I've got a day off today so I'm going to see if I can get into the exhibition at the Guildhall. To say that Leicester is chuffed about this is an understatement. We're quite proud of the university...Richard III and his last days are deep in the culture here..we have numerous legends about him, there's a King Richard's Road, a King Richard's Hill....a King Richard III Primary School....there's a huge memorial stone in the nave of the cathedral and plaques, statues etc amongst other things all over the city and surrounding villages...especially Bosworth....
There is a fair amount a bickering about where his bones should finally rest...if York gets him there's be another War of the Roses!

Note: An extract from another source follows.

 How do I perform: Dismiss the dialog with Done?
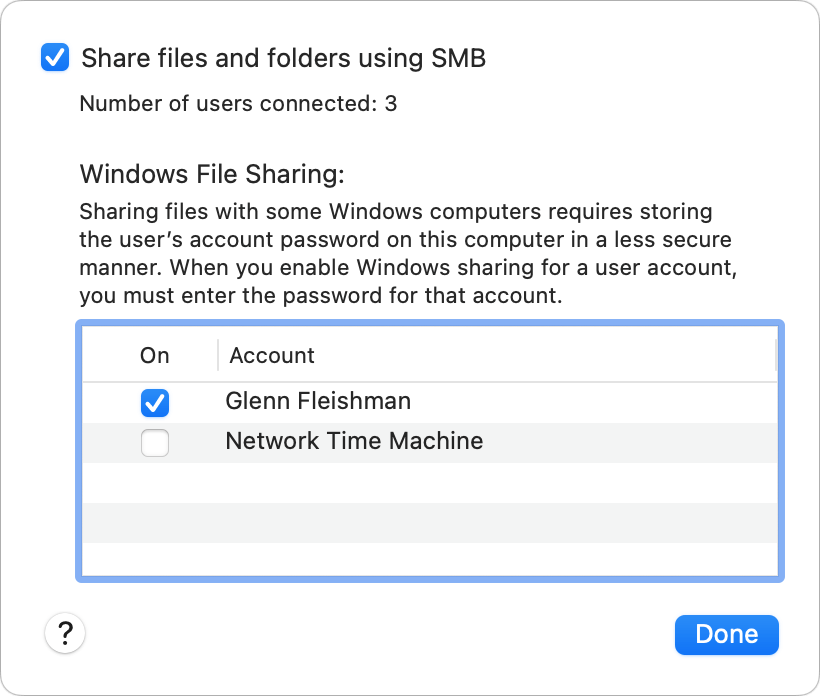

Shakespeare has a lot to answer for....I think Leicester should win tho...
as Crispin Black said in The Week
In identifying the lost remains of Richard III, scientists at Leicester University have achieved an astonishing piece of detective work through DNA profiling – all the more gratifying for them as the technique was invented at the university in 1984 by the geneticist Sir Alec Jeffreys.
Under the terms of the exhumation licence granted by the Ministry of Justice to the university they are responsible for the reburial – in Leicester Cathedral a few hundred yards away. As Richard's body would have received Christian burial by the monks of Greyfriars Church at the time (you can't be buried twice under canon law) his re-interment will be marked by a ceremony of remembrance. The church authorities in Leicester are envisaging something on a major scale as befits a king – there is already a memorial to him in the nave.
Richard III was the last Plantagenet king and the last English king to be killed in battle. Despite Shakespeare's slurs there is little doubt that he was a physically courageous man. The wounds on his skeleton clearly demonstrate that he fought to the bitter end at Bosworth.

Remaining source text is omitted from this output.